At the next place I was operations manager for a start-up high performance building component manufacturer. Three months in it was clear it was not a good fit so I gave my notice. My boss told me he had cancer and would close the company if I left. So I stayed another year, he recovered, and the business continues to be successful.

I'm on relatively good terms with both companies and owners; currently doing a renovation with the first company and have talked with the second company about various projects, though none have happened yet. 

Jan 4, 22 2:59 pm  · 
2  · 

That bit about the boss who had cancer, mad respect Wood Guy.

Jan 4, 22 9:15 pm  · 
Wood Guy

Thank you. There's more to it, of course, but that was the gist. I forgot that I actually stayed on as a part-time consultant until the drafter I had been training was fully up to speed. We put a lot of effort into developing an excellent set of products and the last thing I wanted was to see it fail. I just realized that I didn't want to run a factory.

Jan 5, 22 1:08 pm  · 

As a former business owner… it depends.

If a valued employee wants to strike out on their own, outside my market, I’d be very encouraging, offer guidance and sort of walk them through the behind the scenes ‘running an office’ stuff I wished I would have known. They could feel free to call me anytime and whine as one business owner to another (it can be lonely since you can't whine to employees).

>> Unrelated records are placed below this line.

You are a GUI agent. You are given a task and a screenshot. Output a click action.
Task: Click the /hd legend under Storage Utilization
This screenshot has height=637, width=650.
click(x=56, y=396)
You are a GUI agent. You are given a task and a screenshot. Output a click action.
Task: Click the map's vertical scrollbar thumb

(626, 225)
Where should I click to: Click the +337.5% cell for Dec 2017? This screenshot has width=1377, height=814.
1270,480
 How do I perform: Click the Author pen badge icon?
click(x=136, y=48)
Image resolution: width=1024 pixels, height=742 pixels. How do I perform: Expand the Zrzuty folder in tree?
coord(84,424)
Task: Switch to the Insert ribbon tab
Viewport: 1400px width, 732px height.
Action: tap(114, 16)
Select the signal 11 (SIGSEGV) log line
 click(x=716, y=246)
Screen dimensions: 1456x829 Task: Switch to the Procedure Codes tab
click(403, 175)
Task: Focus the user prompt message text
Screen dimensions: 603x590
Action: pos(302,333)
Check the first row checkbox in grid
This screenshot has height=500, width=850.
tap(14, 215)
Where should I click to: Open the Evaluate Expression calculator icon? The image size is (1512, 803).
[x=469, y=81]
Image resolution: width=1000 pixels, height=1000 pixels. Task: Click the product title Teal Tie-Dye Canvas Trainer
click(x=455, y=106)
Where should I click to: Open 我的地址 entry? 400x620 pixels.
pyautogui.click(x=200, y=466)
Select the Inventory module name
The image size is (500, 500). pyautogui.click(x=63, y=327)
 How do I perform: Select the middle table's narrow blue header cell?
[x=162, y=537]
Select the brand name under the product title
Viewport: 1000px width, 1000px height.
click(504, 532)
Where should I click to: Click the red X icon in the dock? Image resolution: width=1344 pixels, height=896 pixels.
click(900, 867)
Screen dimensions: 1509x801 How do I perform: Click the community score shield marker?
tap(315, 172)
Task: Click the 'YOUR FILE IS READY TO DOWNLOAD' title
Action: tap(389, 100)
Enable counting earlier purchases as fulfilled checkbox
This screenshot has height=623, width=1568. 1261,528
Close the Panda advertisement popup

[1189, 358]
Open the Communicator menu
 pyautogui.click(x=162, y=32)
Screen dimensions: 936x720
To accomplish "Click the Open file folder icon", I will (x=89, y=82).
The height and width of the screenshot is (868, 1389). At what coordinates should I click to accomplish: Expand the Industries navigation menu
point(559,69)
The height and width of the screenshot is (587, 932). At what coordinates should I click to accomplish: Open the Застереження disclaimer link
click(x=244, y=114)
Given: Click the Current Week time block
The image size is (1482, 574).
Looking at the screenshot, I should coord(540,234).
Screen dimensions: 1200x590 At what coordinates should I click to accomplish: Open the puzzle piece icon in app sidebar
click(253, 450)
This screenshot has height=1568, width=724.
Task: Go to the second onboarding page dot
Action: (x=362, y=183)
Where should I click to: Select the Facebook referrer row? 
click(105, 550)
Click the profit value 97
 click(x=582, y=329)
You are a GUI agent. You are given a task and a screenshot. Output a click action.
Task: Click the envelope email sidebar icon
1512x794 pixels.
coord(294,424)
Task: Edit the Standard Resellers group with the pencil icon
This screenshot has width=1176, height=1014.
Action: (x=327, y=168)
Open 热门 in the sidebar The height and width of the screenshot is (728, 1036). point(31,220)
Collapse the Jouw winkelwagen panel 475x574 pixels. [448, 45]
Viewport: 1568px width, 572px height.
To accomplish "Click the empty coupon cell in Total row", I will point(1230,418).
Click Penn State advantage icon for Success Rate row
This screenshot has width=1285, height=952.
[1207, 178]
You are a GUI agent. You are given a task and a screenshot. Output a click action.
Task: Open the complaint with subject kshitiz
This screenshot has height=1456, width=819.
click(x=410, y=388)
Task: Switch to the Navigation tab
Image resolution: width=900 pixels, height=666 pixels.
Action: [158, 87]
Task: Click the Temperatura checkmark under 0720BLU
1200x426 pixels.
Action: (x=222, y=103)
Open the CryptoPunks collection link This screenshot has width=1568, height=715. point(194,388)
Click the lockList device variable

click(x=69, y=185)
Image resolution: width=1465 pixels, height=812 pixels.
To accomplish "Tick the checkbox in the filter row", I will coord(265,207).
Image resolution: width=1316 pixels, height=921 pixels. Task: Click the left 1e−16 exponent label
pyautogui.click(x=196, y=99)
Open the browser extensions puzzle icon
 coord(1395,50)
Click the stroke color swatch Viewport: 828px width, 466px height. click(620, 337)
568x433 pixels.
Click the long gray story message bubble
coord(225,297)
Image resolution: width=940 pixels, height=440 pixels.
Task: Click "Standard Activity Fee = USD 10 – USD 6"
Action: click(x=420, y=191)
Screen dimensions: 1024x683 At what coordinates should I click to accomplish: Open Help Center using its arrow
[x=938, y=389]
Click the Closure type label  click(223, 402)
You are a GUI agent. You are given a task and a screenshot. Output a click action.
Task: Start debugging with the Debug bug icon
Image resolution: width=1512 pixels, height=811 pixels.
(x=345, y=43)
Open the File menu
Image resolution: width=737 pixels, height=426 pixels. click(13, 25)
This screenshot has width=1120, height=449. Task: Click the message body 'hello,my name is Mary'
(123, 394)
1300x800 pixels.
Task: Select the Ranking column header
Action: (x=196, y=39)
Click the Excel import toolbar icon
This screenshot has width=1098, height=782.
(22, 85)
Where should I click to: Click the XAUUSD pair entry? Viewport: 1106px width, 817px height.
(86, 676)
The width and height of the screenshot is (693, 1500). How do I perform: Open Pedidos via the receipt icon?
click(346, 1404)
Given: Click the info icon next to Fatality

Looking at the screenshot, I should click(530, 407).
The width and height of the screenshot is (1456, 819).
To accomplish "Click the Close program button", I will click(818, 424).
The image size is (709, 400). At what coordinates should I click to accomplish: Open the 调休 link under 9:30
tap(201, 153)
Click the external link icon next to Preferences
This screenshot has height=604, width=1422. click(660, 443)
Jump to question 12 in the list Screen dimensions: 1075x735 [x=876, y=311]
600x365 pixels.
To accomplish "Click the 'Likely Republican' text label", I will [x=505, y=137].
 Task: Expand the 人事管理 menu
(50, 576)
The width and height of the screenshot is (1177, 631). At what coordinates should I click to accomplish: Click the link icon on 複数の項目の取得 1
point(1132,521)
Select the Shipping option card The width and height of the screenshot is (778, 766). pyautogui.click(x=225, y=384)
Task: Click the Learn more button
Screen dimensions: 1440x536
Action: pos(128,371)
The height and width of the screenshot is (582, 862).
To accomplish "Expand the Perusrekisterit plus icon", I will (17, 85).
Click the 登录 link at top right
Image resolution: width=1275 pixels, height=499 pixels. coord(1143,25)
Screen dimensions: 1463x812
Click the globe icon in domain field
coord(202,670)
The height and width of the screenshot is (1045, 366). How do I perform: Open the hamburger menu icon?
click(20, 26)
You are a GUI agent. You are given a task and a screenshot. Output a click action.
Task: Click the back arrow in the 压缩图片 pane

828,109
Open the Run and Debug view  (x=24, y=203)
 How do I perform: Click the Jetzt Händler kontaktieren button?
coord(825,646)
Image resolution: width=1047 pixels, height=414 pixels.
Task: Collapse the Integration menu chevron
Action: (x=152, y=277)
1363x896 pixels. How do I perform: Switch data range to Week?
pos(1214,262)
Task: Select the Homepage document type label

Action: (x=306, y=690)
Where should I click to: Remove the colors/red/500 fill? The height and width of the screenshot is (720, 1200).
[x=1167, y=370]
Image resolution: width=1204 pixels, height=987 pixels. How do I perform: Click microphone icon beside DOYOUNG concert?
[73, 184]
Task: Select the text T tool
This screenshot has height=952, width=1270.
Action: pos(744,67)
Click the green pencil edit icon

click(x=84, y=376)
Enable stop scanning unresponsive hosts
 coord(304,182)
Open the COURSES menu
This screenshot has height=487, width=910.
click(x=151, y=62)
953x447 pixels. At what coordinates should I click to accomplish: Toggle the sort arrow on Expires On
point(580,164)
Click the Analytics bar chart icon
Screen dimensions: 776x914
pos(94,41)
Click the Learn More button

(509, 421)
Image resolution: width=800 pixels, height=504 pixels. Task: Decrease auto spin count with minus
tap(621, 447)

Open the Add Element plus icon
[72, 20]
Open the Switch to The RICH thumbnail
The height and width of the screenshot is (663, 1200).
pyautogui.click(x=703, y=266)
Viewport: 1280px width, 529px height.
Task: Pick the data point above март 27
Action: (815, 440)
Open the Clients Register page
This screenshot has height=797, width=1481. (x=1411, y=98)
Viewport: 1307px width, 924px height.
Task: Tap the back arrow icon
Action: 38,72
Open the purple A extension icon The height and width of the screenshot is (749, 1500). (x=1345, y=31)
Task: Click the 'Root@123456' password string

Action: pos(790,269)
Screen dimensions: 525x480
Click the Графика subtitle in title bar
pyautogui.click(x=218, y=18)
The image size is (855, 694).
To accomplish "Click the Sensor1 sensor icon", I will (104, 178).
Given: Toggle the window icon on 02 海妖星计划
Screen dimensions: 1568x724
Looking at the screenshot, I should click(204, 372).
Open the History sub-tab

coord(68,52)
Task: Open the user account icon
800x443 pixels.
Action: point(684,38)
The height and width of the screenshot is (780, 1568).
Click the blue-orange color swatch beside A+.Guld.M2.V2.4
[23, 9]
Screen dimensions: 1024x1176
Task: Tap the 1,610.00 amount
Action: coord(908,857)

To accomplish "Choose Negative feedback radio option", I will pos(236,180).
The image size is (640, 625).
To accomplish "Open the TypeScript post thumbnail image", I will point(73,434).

If it’s in my market…. Totally different. If you told me, I’d give you a box and start making client calls to re-assure them my firm will take care of their needs. You are dead to me and I'll undermine you whenever I can. (I'm petty like that :P)  Honestly though, I sort of track their progress and lurk somehow hoping they at least acknowledge my mentoring helped them establish and grow while I take some pride in their success.

Jan 4, 22 8:04 pm  · 
5  ·  2

Is this a satirical response?

Jan 4, 22 10:54 pm  · 
2  · 

Nope. Honestly I valued my employees and understood they had a ceiling at my firm (they couldn't rise higher than me). So, I saw part of my job as mentoring future architects and business leaders. I just think most people dream of being their own boss and I was in a position to at least show them the realistic perspective of what it really takes. Profit forecasting and excel spreadsheets aren't exactly what architect 'wish' they could do for the rest of their lives... lol. But that's pretty much the gig once you become a certain size. I just hoped they appreciated it rather than use this experience to go after my firm as a competitor. If they did, the relationship changed from me being a mentor to an adversary and I wasn't going to continue to help out a competitor.

Jan 5, 22 2:29 pm  · 
1  · 

So you expect them to remember, and acknowledge that you mentored them, but you undermine them (in your own words)? Now, THAT'S petty. Its just a business, chill out.

Jan 11, 22 10:23 pm  · 
2  · 

My experience tracks with the above. in the early start-up days our firm, other firm owners were supportive or at least civil. As we have become more established and had some success here and there, the knives have really come out. I find myself in the former friend zone with a lot of my old employers. It sucks because we are not even a direct competitor with most of them.

Jan 12, 22 7:40 am  · 
1  · 

I appreciate the candid response. This sounds like it would be something similar to my situation. My boss is very hot/cold so difficult to know which way this would go. I would not be a threat to business in the near future (I’ll probably be doing additions and small scale stuff for a while) but leaving any firm can feel like a slap in the face to some bosses, no matter what terms you leave on. 

Jan 11, 22 8:03 pm  · 

Then I would suggest giving at least two weeks notice, but be prepared to leave immediately if that's what they want you to do. If you work through a notice period, be willing to genuinely help them transition your work to other staff. When you announce your departure, make sure you leave that meeting with a clear understanding of, among other things, a) how any unused vacation time and other benefits will be settled, b) if you want to stay in their health plan via COBRA, and c) use of work you did at the firm in your new firm's portfolio.